Anne-Sophie Bailly
Tout ce qu’on n’a pas envie de dire et d’entendre sur les finances publiques de la Belgique
Tous les organismes le disent, préviennent et mettent en garde: l’état des finances publiques de la Belgique est désastreux. Mais c’est difficile à répéter. Et pas grand monde n’a envie de l’entendre.
«Ce gouvernement laisse notre pays plus fort qu’avant la crise.» C’est avec cette affirmation qu’Alexander De Croo clôturait le bilan de la Vivaldi.
A côté du message politique, économiquement, il y a du vrai là-dedans. La Belgique affichait l’an dernier un taux de croissance de 1,5%, contre 0,5% pour la moyenne européenne. La demande intérieure du pays reste soutenue. Les entreprises poursuivent leurs investissements et le pouvoir d’achat des Belges s’affiche globalement en hausse.
ll y a du vrai, donc. Il y a aussi beaucoup de faux. Notamment le fait que sous cette législature, le pays s’est encore plus lourdement endetté. On ne compte plus les organismes dénonçant l’insoutenabilité des finances publiques. Dernière en date, l’agence Bloomberg pointait récemment dans un portrait au vitriol «qu’entravée par un système politique en proie à des dysfonctionnements» la Belgique «dépense au-delà de ses moyens». Avant cela, c’était la Commission européenne qui avertissait que «s’il ne contrôle pas mieux ses dépenses», le pays afficherait un déficit public de 4,7% du PIB fin 2024 et de 5,6% en 2029. Ce qui, pointait la Banque nationale, placerait le pays à l’avant-dernière place des déficits des membres de l’UE, seule la Slovaquie faisant pire.

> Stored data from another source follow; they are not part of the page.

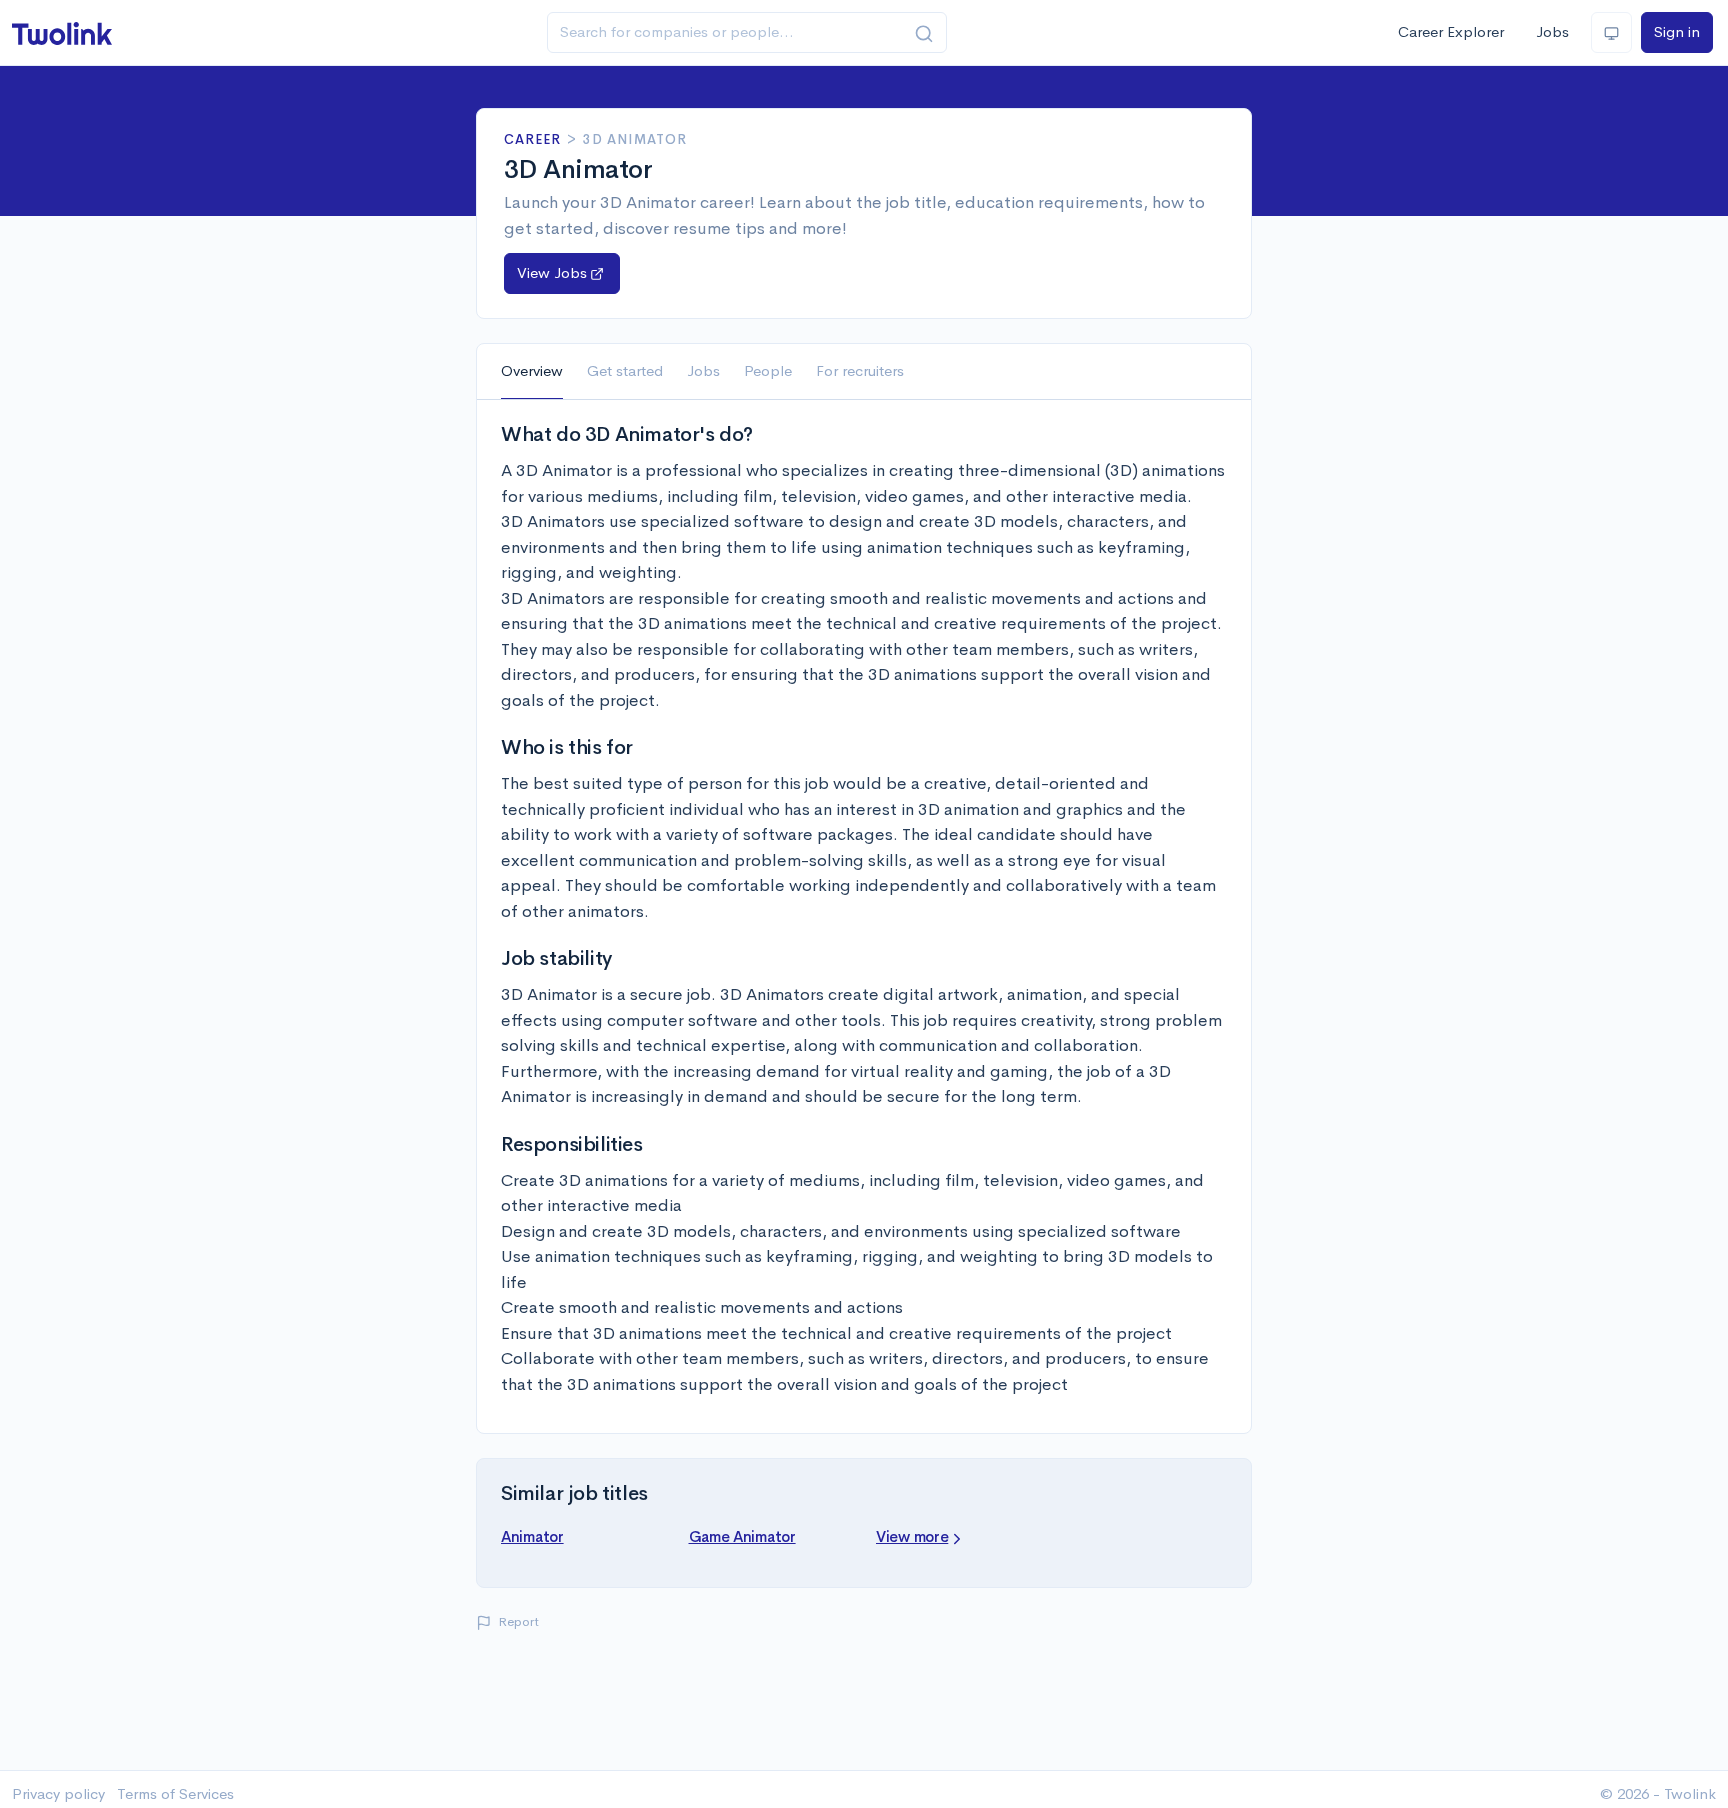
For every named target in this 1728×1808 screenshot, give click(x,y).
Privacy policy (58, 1793)
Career (532, 139)
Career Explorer (1451, 31)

Même mise en garde du Bureau du plan: la croissance ne suffira pas à compenser l’augmentation des dépenses primaires.
«Le gouvernement suivant aura une base solide pour continuer», a poursuivi Alexander de Croo. Une affirmation dans laquelle, cette fois, il est difficile de trouver un peu de vrai dans tant de faux. Car non seulement les finances publiques constituent tout sauf une base solide mais, de plus, elles seront confrontées au nouveau carcan budgétaire européen qui impose un retour aux règles de Maastricht, un déficit public annuel qui ne doit pas excéder 3% du PIB et une dette publique inférieure à 60 % de celui-ci. Pour la Belgique, ça risque de faire mal. En fonction de la flexibilité qu’accordera la Commission européenne dans les trajectoires budgétaires, on évoque 27 milliards d’économies. Peut-être davantage, en fonction du temps que prendra la constitution d’une coalition et de l’absence de décisions qui creusera mécaniquement le déficit sous le poids de la dette et du coût du vieillissement.
L’état des finances publiques de la Belgique est désastreux. Mais c’est difficile à entendre.
Il serait plus vrai d’affirmer que «le prochain gouvernement aura besoin d’une base solide pour commencer». Commencer à assurer la soutenabilité financière des pensions, à réformer la fiscalité. Commencer à faire des choix tant que la crédibilité financière de la Belgique n’est pas encore aussi ébranlée que ne le sont ses finances publiques. Mais c’est plus dur à dire. Et à entendre.